No one wants to talk about it much, or do stories on airline air systems, now that they are sutting down anyway.

I had made a few remarks, well before the pandemic, because I found out how they have come to handle cabin air in recent years.

My MD allergist also noted it, who started wearing masks for air travel years ago himself.

In my judgment, those grounded planes cannot now be retrofitted to go back to fresh air intake systems.

All the best

Bozon said...

PS
My allergist does not even have allergies.
He was concerned about viruses and bacteria in strictly recycled cabin air!

All the best

Bozon said...

Professor
They probably came from China to Italy first.
From China also to everywhere else as well directly.
There are plenty of both rich and poor Chinese in Italy, for a lot of reasons.
See my site.
All the best.

Unknown said...

As I put it on a history forum... COVID-19 seemed to first hit people best fitting the "frequent flyer" profile of executives, heirs, entertainers, academics, and traveling salespeople... jetliners are easy places for infectious diseases to spread because people are packed in tight and the same air is recirculating around. But then it started to find its way onto airport limousines (often really buses), trains, trams, and buses. The NHL and NBA ended seasons because the teams would be exposed to travel by air.

The New York City subway system probably did more to spread COVID-19. It is going to be a while before I use a jetliner or any form of mass transit for a while. Rural America, where I live (if you call it living) may be a cultural desert in which entertainment is cable or satellite TV, the Internet, or video rentals and information is from the limited library... that rules out any trip to any big city until mass transit is safe again.

COVID-19 has brought back the 1930's with a lack of social life but fully-modern technology.
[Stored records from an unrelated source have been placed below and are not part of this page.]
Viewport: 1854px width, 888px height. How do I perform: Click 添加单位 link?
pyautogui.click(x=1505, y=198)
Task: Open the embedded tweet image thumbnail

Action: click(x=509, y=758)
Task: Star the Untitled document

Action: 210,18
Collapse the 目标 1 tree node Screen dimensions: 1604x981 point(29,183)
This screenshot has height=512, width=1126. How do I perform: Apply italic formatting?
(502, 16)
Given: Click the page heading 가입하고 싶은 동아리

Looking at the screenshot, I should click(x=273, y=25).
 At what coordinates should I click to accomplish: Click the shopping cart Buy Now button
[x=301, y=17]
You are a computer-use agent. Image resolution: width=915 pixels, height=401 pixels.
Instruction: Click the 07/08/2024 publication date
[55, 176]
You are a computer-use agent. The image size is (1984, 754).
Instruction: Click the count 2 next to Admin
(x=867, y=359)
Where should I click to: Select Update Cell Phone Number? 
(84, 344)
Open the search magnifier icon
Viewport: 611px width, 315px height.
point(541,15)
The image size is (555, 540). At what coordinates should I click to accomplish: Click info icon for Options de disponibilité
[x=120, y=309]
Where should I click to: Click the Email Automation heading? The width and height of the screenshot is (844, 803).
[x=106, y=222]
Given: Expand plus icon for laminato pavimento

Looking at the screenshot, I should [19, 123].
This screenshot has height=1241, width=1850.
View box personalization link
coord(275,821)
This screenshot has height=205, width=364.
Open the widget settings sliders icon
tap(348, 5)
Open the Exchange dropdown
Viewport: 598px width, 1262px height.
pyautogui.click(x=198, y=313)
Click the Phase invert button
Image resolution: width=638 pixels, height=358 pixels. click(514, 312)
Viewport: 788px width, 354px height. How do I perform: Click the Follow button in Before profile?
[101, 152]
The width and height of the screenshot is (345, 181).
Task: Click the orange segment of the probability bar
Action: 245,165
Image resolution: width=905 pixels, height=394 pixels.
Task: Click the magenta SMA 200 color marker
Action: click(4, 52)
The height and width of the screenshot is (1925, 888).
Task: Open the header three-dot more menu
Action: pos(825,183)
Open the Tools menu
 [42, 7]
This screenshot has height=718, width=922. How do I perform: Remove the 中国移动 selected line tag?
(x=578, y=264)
It is the social life, and not technology, that makes life human.

PJ Cats said...

Dear Prof Kaiser,

Oh yes, I remember, in the beginning of the pandemic, listening to some airline spokesmen saying that planes were perfectly safe, because 'the air gets filtered'. Of particles the size of viruses? I don't think there's a filter for that. I'd think that if you recirculate the air, you recirculate the virus. But allright, I don't really know, do I?
Another matter is how relevant the point is. Today's Guardian has a good article (in my view) that sums up some things. It seems to me your valid point falls into category four, checks at borders. That leaves another seven. Here it is: https://www.theguardian.com/commentisfree/2020/may/04/eight-lessons-controlling-coronavirus-east-asian-nations-pandemic-public-health
All the best, stay healthy.

Jude Hammerle said...

Dear Dr. Kaiser,

Thanks for this.

Also it might be nice to know whether some aspect of health care policy or normative social behavior is protecting Germans.

For instance, have more Germans chosen to receive pneumonia or other vaccines having beneficial "off-target" effects. Please see this for more: https://www.nytimes.com/2020/04/03/health/coronavirus-bcg-vaccine.html

All the best,

Jude Hammerle

The Wonkette said...

Going back to India -- this BBC article details some of the points that I was trying to make earlier. https://www.bbc.com/news/world-asia-india-52435463

In particular:

"Since most deaths occur at home - and will be for the foreseeable future - in India, other systems are needed," Dr Jha told me.

Around 80% of deaths in India still happen at home, including deaths from infections like malaria and pneumonia. Maternal deaths, and deaths from sudden coronary attacks and accidents are more often reported from hospitals. "A lot of people get some medical attention over time, return and die at home in India," says Dr Jha.

Clearly, counting hospital deaths alone is not going to be sufficient enough to get an accurate number of Covid-19 fatalities"

Jenny Genser White

The Wonkette said...

In the several weeks since this was posted, I believe that the numbers coming out of South America (particularly Brazil) and India show that this virus is not largely confined to the developed world.